**Travail à faire:**
a. Relevez toutes les personnes nommées avec prénom et nom dans le texte sur les états généraux du socialisme.
b. Écrivez la suite du texte sur les états généraux du socialisme, juste après sa dernière phrase.

**Extrait du texte:**
La tâche pouvait paraître impossible. La décision du fondateur du Mouvement des citoyens, Jean-Pierre Chevènement, de rompre avec le PS, le 19 avril, pour « changer la gauche » parut le prouver. L'habileté de Michel Rocard comme la crainte des autres dirigeants socialistes de perdre toute crédibilité auprès des électeurs prévinrent ce risque. En acceptant que les états généraux du socialisme se déroulent en deux temps – début juillet et à la mi-octobre –, le président provisoire du PS désarma l'opposition des « quadras » qui, le 14 avril, avaient créé à cette fin le mouvement « Combat pour l'espoir à gauche » ; et il contenta en partie les amis de Laurent Fabius, de Pierre Mauroy et de Louis Mermaz, qui réclamaient la dissociation entre les « états généraux » et un « congrès constituant du Parti socialiste » qui en tirerait les conséquences organisationnelles.

**Données de repérage des mots et des éléments:**

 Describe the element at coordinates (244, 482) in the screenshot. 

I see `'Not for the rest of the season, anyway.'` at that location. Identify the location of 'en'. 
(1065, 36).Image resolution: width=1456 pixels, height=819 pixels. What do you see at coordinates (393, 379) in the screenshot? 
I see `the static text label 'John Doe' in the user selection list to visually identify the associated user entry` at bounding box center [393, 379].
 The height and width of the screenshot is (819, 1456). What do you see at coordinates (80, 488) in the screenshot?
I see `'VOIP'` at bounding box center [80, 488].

**Résultats finaux:**
a. Jean-Pierre Chevènement, Michel Rocard, Laurent Fabius, Pierre Mauroy, Louis Mermaz

b.
Rassurés par les déclarations de Michel Rocard prenant acte le 16 avril du ralliement des centristes au nouveau gouvernement, Pierre Mauroy et certains fabiusiens (dont Daniel Percheron, le patron de la puissante fédération du Pas-de-Calais) acceptaient le rétablissement du bureau exécutif suspendu le 3, ce qui permettait au Parti de rentrer dans son cadre habituel et à sa direction provisoire, désormais « nationale », de préparer les états généraux qui devaient se réunir près de Lyon, à Chassieu, du 2 au 4 juillet. François Mitterrand, le 10 mai, puis Louis Mermaz, même si ce n'était que du bout des lèvres, ne pouvaient dès lors que se rallier à cette entreprise de rénovation au cours de laquelle, pour la première fois dans l'histoire du PS, tant les adhérents que les non-adhérents sympathisants (près de 20 % du total) étaient invités à participer aux débats, et même à voter à tous les échelons locaux, départementaux, régionaux et même nationaux.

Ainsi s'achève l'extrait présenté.